During the week, the Energy and Petroleum Regulatory Authority (EPRA) released their monthly statement on the Maximum Retail Prices in Kenya for the period 15th April 2020 to 14th May 2020.
What should Kenyans expect? According to Cytonn Investments, Kenyans should expect a decline in housing, water, electricity, gas, and other Fuels as well as a decline in the transport index, which carries a weighting of 9.7 percent in the total consumer price index (CPI), due to the decrease in petrol and diesel prices.
In the monthly review, super petrol prices have declined by 16.2 percent to 92.9 shillings per liter, from 110.9 shillings per liter previously.
Diesel prices have declined by 4.0 percent to 97.6 shillings per liter from 101.7 shillings per liter. Kerosene prices declined by 19.0 percent to 77.3 shillings per liter, from 95.5 shillings per liter previously,
The changes in prices have been attributed to the decline in the average landing cost of imported super petrol by 34.6 percent to USD 309.0 per ton in March 2020, from USD 472.6 per ton in February 2020.
Landing costs for diesel and kerosene also declined by 9.9 percent and 37.7 percent to USD 432.7 per ton and USD 262.4 per ton in March 2020, respectively, from USD 480.2 per ton and USD 421.2 per ton in February 2020, respectively.
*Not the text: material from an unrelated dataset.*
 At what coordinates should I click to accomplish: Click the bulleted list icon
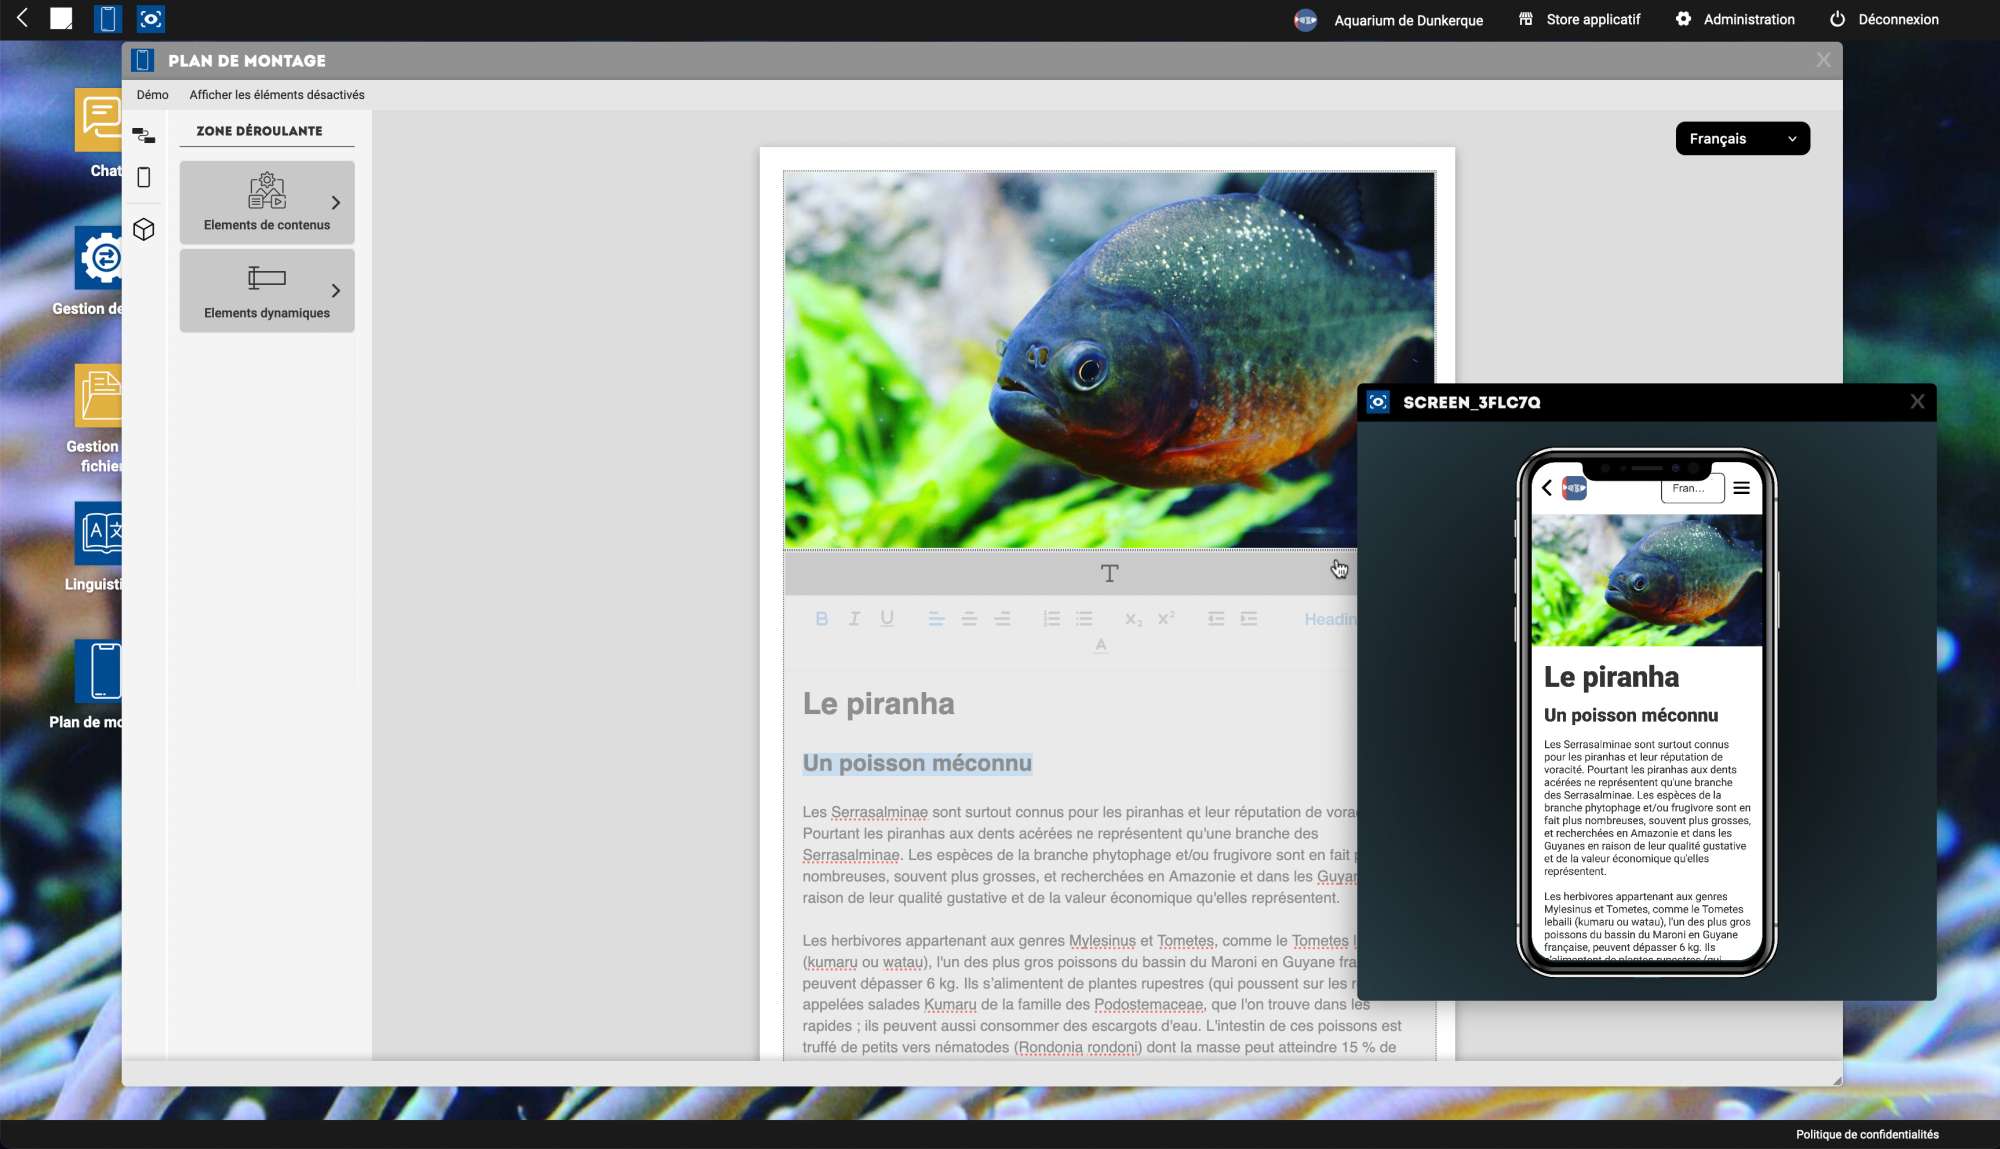[x=1084, y=619]
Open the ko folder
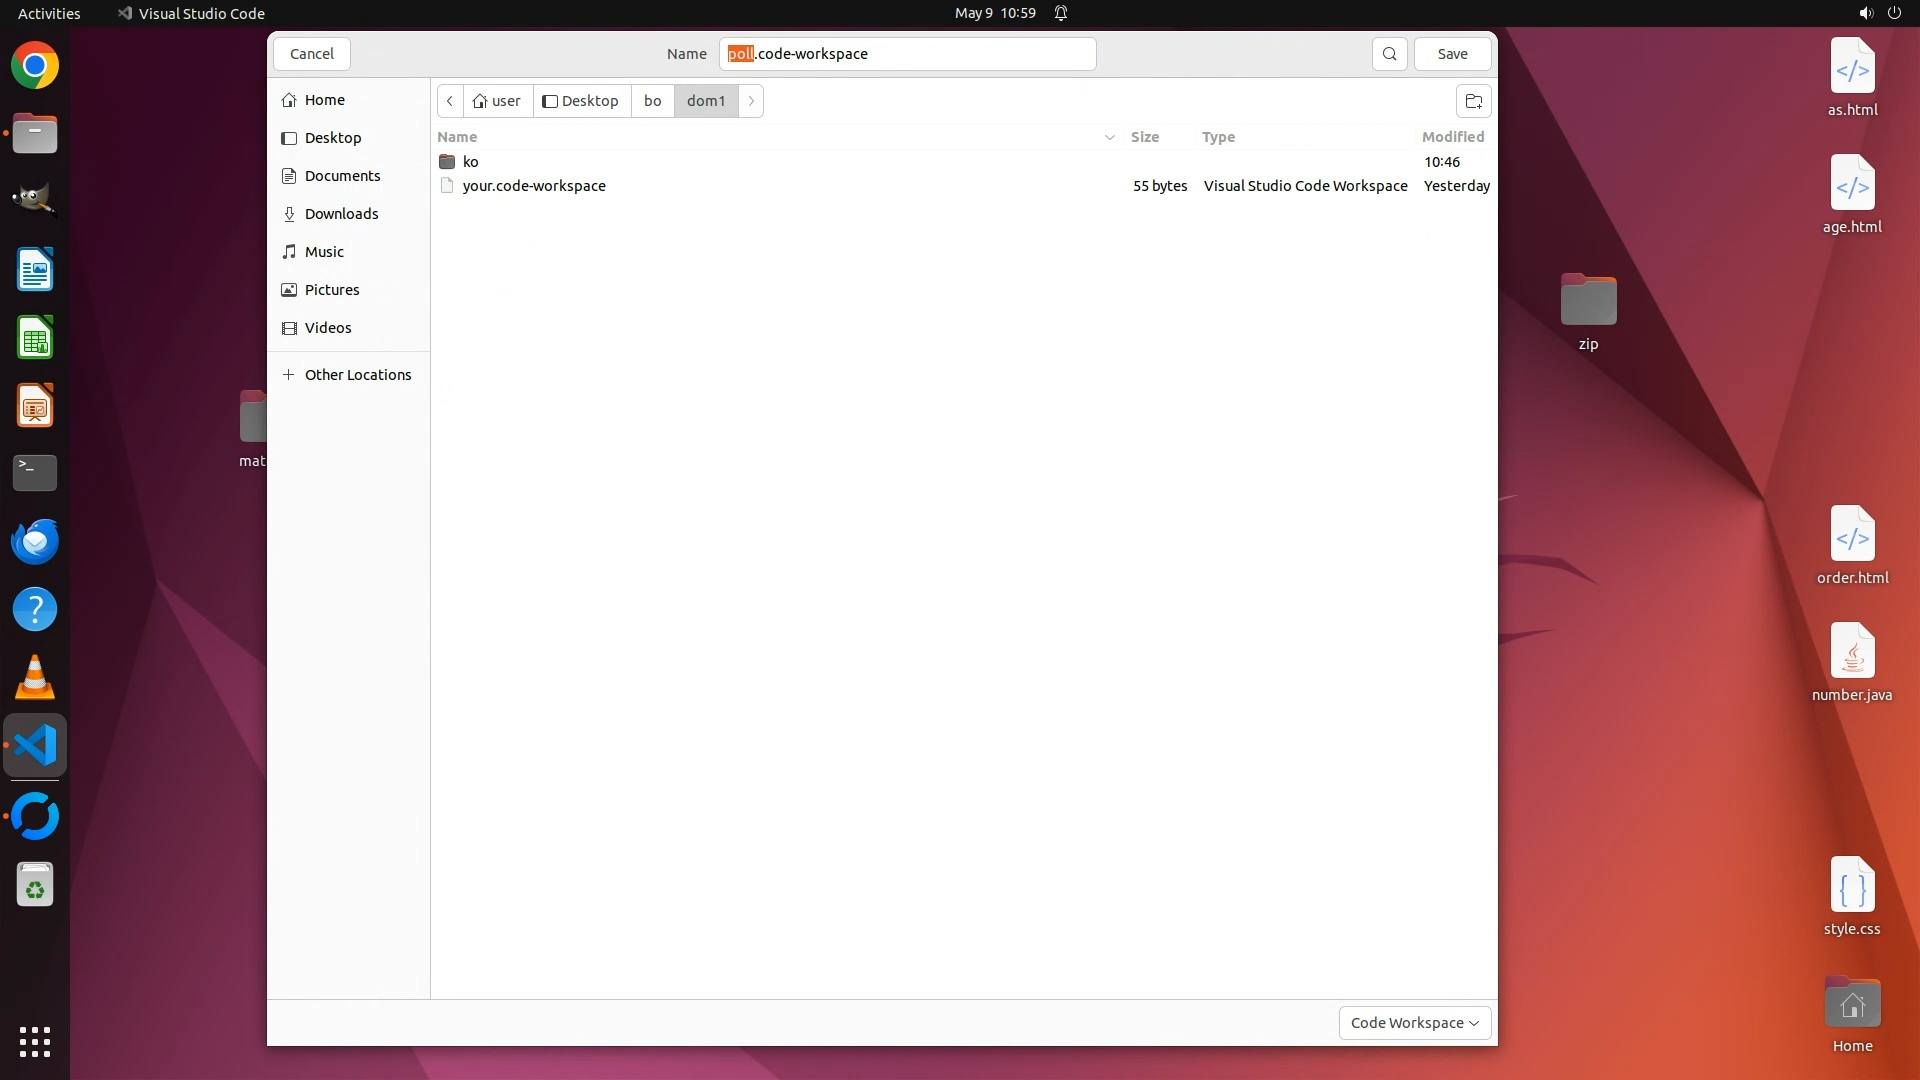The image size is (1920, 1080). [470, 162]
A 36.6 percent decline in Free on Board (FOB) price of Murban Crude Oil lifted to USD 35.6 per barrel, from USD 56.1 per barrel in February 2020.
When fuel prices decrease, it is expected to have an effect in common products consumed by Kenyans to also drop in prices, and, in the prices, leading to a drop in the inflation rate. However, this is unlikely to happen given the fast-spreading Coronavirus across the country.